WRITTEN TASK: Reproduce every one of the entries below word for word, leaving out the pictures.

TASK MATERIAL:

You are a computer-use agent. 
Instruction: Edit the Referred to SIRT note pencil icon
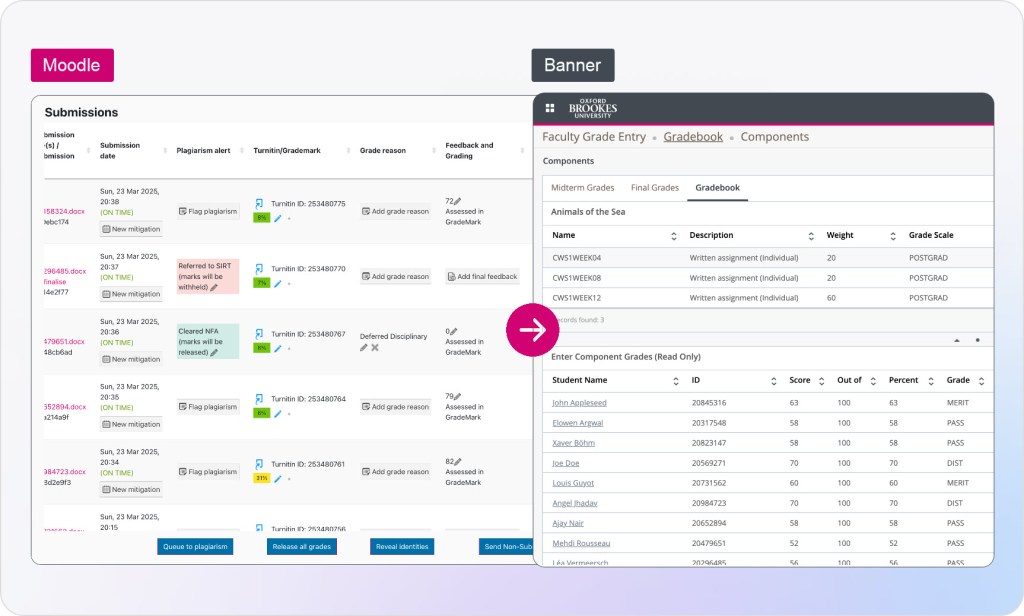click(x=214, y=288)
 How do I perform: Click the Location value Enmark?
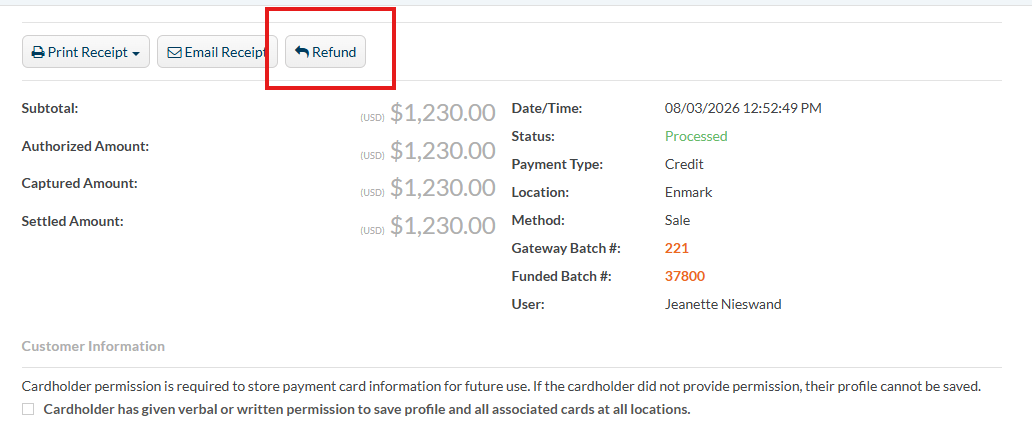tap(688, 193)
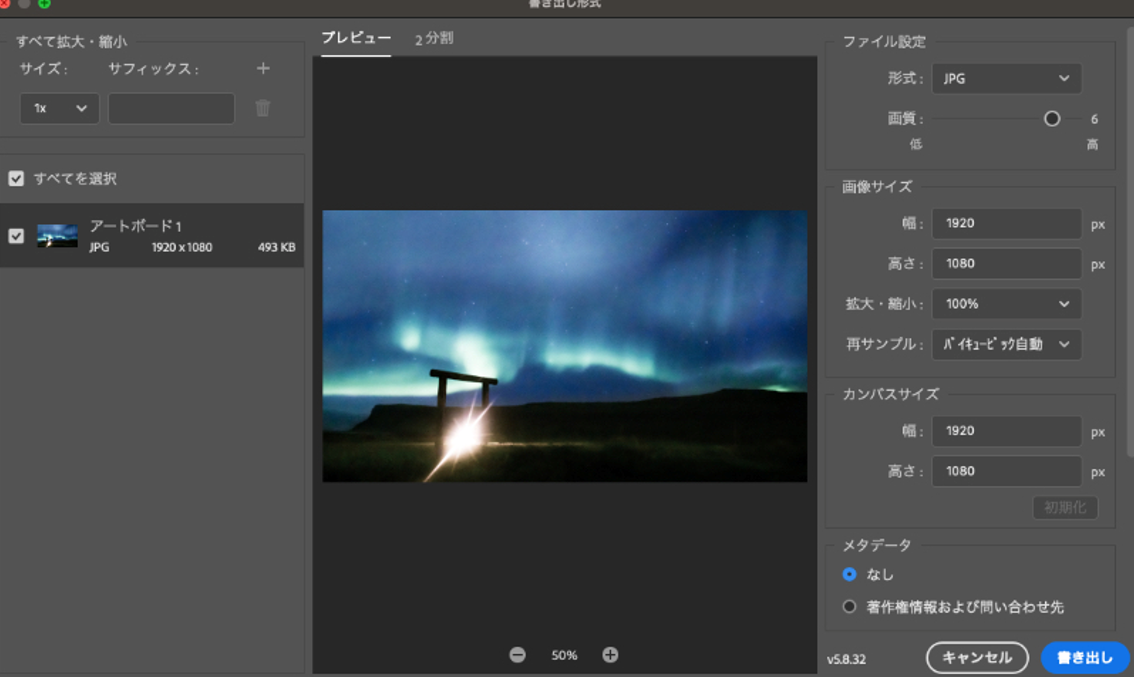Viewport: 1134px width, 677px height.
Task: Uncheck the アートボード 1 checkbox
Action: 16,236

EXERCISE ANSWER:
You are a computer-use agent. 
Instruction: Edit the Referred to SIRT note pencil icon
click(x=214, y=288)
 How do I perform: Click the Location value Enmark?
tap(688, 193)
Viewport: 1134px width, 677px height.
Task: Uncheck the アートボード 1 checkbox
Action: 16,236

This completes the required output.